Bake for 10 to 12 minutes, until golden on the edges. Remove from
oven, and cool on cookie sheet for 2 minutes.


Approx 3 1/2 cup Bow Noodles (farfalle)
1/4 cup Mushrooms -- dried, chopped (opt.)
2 Tbs Minced Onion -- dried
3 Tbs Chicken Bouillon granules -- instant
1 Tbs Parsley flakes
1 teaspoon Thyme
6 -7 whole cloves

You can do this two ways. You can layer the bow noodles with the
spices in between (except for whole cloves). Or you can put the
noodles in the jar with the spices tied up in a baggie.

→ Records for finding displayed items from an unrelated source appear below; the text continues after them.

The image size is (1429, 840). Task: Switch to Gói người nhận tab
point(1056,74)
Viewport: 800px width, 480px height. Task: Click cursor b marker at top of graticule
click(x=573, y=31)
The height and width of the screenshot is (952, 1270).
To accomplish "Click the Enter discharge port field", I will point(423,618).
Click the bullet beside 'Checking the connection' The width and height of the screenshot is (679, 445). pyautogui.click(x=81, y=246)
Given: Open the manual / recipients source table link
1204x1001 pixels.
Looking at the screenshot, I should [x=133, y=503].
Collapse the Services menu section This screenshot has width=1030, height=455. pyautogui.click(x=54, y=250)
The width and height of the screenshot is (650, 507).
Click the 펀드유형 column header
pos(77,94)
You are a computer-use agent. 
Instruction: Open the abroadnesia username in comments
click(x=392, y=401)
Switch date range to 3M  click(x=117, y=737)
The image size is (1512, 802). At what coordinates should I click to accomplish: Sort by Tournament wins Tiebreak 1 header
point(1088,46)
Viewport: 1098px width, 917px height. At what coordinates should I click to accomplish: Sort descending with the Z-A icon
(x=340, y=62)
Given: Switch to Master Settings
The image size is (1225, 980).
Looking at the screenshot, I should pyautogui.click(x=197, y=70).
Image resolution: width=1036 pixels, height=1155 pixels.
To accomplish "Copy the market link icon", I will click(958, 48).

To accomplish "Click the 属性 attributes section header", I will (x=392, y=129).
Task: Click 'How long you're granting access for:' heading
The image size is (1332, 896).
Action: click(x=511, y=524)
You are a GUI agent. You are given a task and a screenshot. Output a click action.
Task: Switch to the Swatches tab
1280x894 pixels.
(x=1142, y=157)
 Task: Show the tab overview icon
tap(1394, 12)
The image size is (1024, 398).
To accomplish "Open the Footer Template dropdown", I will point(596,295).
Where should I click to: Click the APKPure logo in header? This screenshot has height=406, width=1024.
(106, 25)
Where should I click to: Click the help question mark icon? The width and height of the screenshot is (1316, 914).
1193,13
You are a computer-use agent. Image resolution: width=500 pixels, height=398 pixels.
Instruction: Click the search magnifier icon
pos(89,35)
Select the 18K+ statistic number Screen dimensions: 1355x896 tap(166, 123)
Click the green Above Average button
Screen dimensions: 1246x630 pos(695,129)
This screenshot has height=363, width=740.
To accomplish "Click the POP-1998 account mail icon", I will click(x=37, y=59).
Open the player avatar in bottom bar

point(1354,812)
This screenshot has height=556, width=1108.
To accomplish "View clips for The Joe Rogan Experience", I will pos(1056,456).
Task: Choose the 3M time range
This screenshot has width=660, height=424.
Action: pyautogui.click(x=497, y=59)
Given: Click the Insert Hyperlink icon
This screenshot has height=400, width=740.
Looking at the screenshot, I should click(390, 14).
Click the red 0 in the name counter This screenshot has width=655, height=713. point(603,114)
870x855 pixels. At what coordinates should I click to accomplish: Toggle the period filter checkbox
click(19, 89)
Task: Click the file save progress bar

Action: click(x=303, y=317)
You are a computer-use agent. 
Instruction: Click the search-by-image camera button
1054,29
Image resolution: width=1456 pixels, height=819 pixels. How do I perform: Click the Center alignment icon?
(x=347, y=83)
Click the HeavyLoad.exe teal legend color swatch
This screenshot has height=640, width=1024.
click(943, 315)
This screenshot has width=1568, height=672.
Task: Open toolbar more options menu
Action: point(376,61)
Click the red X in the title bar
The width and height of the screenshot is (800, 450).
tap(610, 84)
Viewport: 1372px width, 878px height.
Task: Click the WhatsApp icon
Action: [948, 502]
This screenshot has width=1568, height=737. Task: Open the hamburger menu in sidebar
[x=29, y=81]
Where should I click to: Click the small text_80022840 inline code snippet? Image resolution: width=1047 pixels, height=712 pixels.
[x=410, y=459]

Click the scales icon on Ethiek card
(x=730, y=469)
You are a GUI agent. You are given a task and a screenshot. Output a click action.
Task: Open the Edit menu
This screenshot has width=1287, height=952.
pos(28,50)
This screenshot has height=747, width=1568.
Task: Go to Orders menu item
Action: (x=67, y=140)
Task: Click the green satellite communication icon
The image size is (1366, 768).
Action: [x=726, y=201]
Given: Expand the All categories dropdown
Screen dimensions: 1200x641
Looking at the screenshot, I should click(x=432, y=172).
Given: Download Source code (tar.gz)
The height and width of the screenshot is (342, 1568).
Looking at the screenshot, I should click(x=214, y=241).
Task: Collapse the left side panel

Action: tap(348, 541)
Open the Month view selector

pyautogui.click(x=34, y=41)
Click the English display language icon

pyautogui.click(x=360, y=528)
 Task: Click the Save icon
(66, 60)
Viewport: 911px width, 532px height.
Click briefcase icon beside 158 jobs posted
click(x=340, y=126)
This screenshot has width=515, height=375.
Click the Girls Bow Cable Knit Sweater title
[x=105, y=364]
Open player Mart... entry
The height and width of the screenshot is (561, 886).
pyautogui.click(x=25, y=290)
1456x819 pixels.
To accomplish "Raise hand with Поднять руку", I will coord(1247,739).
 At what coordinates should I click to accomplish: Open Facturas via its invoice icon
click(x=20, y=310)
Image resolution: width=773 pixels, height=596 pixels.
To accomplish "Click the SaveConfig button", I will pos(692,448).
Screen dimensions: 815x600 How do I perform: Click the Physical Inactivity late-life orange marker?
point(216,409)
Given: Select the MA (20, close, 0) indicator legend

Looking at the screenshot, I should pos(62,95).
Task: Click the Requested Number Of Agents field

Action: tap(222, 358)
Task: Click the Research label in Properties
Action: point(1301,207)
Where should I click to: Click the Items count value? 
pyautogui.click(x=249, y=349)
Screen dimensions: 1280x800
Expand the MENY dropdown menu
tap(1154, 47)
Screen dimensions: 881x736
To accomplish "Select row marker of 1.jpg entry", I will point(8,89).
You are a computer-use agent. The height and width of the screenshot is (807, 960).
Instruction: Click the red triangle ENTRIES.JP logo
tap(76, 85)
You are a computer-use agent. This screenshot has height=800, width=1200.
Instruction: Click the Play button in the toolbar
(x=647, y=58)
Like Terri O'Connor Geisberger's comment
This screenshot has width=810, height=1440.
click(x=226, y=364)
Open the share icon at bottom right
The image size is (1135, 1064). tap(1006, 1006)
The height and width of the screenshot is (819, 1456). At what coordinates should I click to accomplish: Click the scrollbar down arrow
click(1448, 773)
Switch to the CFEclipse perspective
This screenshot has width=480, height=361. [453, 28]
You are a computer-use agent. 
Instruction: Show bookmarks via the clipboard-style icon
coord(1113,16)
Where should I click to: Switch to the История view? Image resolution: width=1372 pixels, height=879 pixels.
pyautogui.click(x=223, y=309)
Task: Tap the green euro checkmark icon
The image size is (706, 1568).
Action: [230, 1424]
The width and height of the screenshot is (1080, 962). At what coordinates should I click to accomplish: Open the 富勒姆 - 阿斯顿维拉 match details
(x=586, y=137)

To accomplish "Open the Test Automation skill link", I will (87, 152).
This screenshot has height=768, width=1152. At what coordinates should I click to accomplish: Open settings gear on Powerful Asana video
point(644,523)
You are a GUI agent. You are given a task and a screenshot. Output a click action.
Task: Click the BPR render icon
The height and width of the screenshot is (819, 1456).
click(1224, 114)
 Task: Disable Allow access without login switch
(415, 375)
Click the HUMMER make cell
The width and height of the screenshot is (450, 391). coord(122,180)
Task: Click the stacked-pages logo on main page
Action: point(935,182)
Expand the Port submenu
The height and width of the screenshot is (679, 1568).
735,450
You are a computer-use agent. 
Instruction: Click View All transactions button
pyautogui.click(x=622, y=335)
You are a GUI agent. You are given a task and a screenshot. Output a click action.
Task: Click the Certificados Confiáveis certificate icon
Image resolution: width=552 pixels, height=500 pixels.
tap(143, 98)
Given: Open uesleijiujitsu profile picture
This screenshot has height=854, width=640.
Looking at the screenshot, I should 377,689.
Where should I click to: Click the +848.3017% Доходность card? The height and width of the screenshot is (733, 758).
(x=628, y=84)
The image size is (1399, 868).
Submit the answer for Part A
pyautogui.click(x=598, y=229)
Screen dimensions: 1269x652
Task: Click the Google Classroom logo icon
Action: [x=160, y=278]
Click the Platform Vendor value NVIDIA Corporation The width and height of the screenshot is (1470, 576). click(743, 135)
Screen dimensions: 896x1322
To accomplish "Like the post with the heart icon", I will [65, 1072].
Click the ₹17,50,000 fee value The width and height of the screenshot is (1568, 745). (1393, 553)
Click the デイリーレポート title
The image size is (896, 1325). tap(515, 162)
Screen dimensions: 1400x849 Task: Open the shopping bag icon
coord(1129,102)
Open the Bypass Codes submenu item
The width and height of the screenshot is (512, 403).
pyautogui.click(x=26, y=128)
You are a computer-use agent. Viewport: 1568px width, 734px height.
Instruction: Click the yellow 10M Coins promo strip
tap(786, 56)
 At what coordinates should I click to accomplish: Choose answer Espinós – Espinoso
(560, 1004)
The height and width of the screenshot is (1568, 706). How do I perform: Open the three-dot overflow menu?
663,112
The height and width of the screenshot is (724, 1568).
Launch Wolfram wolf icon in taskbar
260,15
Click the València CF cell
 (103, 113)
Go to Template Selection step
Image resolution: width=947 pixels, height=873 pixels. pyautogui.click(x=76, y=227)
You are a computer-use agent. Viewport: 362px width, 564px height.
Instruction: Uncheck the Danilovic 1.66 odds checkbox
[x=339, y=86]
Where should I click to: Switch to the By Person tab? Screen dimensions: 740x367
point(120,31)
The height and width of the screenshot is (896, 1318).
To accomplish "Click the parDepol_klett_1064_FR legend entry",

Add these directions to your gift card...
Chicken Soup with Bow Noodles
Bring 8 cups water to boil in a large pot. Add contents of jars
EXCEPT whole cloves. Push whole cloves into a small onion and drop
into soup. Simmer until noodles are done approx 8- 12 minutes. The
cloves give this soup a WONDERFUL flavor!!